TASK OBJECTIVE:
Check each line of the data for the string "will". Report how many have it, and give nothing else.

DATA RECORDS:
------------------------------------
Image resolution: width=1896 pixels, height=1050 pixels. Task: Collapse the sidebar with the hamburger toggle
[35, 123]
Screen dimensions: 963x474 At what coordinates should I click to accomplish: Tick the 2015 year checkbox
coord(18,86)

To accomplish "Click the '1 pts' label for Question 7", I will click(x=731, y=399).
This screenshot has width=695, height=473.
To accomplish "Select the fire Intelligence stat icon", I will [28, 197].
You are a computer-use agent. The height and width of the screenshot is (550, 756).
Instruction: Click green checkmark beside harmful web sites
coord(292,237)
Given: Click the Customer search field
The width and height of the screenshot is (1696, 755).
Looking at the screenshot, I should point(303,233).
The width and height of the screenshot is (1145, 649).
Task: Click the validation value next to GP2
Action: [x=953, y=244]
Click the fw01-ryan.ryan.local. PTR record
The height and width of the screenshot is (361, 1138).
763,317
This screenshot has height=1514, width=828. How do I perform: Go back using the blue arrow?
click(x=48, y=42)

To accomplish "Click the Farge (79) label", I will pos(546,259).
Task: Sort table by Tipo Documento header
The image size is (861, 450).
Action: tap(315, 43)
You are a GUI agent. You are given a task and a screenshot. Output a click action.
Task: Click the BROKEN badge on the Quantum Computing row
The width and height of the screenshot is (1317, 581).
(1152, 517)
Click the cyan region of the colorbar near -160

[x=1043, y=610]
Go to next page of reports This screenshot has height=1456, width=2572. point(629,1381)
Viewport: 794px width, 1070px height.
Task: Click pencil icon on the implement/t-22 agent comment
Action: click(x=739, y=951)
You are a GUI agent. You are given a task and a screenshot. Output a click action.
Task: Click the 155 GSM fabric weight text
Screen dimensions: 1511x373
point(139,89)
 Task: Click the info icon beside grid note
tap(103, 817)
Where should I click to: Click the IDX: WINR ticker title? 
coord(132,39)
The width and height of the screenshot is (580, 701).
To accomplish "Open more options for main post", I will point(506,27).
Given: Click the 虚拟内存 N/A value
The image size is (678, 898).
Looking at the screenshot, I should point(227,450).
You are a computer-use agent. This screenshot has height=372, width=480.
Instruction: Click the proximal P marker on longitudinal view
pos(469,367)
------------------------------------
ANSWER FOR THIS EXERCISE:
4